►

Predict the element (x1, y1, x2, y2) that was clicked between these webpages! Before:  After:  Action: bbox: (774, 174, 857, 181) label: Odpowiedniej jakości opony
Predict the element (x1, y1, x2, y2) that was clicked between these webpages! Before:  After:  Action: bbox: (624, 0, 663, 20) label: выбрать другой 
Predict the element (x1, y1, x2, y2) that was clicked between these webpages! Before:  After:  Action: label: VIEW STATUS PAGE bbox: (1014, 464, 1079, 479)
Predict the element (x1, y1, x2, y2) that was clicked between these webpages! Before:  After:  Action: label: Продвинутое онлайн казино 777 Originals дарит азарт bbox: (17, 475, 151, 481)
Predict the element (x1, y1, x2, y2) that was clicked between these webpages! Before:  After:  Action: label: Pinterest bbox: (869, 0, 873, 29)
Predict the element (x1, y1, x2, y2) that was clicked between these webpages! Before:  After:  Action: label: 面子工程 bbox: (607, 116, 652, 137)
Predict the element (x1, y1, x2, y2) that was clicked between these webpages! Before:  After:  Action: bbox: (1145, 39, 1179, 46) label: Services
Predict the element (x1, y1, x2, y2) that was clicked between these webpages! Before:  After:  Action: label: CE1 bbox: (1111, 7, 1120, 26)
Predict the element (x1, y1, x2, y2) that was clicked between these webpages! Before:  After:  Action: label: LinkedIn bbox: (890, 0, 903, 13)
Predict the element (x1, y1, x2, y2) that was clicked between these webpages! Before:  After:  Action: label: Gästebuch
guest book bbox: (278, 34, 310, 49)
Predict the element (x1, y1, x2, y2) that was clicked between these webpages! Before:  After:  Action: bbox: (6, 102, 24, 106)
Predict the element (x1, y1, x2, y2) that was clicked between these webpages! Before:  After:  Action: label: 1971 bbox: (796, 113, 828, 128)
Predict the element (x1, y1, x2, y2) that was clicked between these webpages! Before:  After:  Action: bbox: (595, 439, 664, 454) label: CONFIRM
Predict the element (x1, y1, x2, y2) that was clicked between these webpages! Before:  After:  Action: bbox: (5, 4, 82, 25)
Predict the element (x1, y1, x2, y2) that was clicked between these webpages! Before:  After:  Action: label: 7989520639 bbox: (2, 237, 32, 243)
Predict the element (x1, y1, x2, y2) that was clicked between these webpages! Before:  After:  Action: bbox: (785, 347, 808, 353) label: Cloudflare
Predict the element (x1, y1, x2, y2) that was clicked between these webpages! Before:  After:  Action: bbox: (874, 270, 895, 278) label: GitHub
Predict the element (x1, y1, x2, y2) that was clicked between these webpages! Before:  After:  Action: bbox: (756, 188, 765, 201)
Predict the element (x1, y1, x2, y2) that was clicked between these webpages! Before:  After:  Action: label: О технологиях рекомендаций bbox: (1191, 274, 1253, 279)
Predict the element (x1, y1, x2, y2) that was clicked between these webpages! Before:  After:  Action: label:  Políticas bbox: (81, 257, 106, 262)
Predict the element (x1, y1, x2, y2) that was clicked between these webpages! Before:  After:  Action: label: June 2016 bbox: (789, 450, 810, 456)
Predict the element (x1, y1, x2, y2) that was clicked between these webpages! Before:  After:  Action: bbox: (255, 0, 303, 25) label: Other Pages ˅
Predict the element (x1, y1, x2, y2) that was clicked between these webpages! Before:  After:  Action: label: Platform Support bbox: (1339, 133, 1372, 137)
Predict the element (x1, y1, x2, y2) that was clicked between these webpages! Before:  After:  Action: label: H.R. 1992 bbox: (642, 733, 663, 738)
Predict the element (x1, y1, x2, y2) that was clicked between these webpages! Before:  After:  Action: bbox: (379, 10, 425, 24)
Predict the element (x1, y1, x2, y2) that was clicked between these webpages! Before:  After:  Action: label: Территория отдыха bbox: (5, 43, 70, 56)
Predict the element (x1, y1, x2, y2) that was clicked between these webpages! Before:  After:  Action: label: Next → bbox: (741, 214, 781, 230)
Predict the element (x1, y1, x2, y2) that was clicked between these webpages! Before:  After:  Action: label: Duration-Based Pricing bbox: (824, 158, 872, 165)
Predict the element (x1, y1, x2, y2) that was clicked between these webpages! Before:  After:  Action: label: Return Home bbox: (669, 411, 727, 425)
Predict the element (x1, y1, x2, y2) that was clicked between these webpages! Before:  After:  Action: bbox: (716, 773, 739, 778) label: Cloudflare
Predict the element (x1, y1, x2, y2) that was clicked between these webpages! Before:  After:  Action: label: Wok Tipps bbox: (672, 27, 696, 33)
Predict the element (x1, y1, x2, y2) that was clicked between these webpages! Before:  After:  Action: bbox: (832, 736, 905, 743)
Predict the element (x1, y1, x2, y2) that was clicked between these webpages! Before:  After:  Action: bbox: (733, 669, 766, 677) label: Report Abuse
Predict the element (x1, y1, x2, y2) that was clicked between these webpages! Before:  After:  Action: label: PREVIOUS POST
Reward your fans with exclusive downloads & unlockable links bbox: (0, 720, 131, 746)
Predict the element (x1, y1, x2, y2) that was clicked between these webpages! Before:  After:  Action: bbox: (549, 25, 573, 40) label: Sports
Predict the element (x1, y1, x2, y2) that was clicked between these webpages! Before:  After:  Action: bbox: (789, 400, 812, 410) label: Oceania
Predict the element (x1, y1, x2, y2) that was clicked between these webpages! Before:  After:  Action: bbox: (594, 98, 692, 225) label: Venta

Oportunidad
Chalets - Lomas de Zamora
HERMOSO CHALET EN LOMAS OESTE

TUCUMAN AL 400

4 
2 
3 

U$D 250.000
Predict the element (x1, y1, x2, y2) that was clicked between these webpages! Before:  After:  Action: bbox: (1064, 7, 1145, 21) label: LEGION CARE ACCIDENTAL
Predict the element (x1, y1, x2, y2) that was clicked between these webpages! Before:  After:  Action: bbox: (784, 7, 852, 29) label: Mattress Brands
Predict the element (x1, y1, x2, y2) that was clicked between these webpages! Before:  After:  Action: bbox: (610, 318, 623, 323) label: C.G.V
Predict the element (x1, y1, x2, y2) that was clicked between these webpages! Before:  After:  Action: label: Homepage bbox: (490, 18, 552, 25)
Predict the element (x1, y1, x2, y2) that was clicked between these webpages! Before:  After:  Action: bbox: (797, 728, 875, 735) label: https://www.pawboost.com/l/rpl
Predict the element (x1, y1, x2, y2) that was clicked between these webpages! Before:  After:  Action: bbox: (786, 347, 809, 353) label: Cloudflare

◄

Reproduce verbatim every row from the first row through the row containing "(5, 4, 82, 25)", with both of those rows included.

Predict the element (x1, y1, x2, y2) that was clicked between these webpages! Before:  After:  Action: bbox: (774, 174, 857, 181) label: Odpowiedniej jakości opony
Predict the element (x1, y1, x2, y2) that was clicked between these webpages! Before:  After:  Action: bbox: (624, 0, 663, 20) label: выбрать другой 
Predict the element (x1, y1, x2, y2) that was clicked between these webpages! Before:  After:  Action: label: VIEW STATUS PAGE bbox: (1014, 464, 1079, 479)
Predict the element (x1, y1, x2, y2) that was clicked between these webpages! Before:  After:  Action: label: Продвинутое онлайн казино 777 Originals дарит азарт bbox: (17, 475, 151, 481)
Predict the element (x1, y1, x2, y2) that was clicked between these webpages! Before:  After:  Action: label: Pinterest bbox: (869, 0, 873, 29)
Predict the element (x1, y1, x2, y2) that was clicked between these webpages! Before:  After:  Action: label: 面子工程 bbox: (607, 116, 652, 137)
Predict the element (x1, y1, x2, y2) that was clicked between these webpages! Before:  After:  Action: bbox: (1145, 39, 1179, 46) label: Services
Predict the element (x1, y1, x2, y2) that was clicked between these webpages! Before:  After:  Action: label: CE1 bbox: (1111, 7, 1120, 26)
Predict the element (x1, y1, x2, y2) that was clicked between these webpages! Before:  After:  Action: label: LinkedIn bbox: (890, 0, 903, 13)
Predict the element (x1, y1, x2, y2) that was clicked between these webpages! Before:  After:  Action: label: Gästebuch
guest book bbox: (278, 34, 310, 49)
Predict the element (x1, y1, x2, y2) that was clicked between these webpages! Before:  After:  Action: bbox: (6, 102, 24, 106)
Predict the element (x1, y1, x2, y2) that was clicked between these webpages! Before:  After:  Action: label: 1971 bbox: (796, 113, 828, 128)
Predict the element (x1, y1, x2, y2) that was clicked between these webpages! Before:  After:  Action: bbox: (595, 439, 664, 454) label: CONFIRM
Predict the element (x1, y1, x2, y2) that was clicked between these webpages! Before:  After:  Action: bbox: (5, 4, 82, 25)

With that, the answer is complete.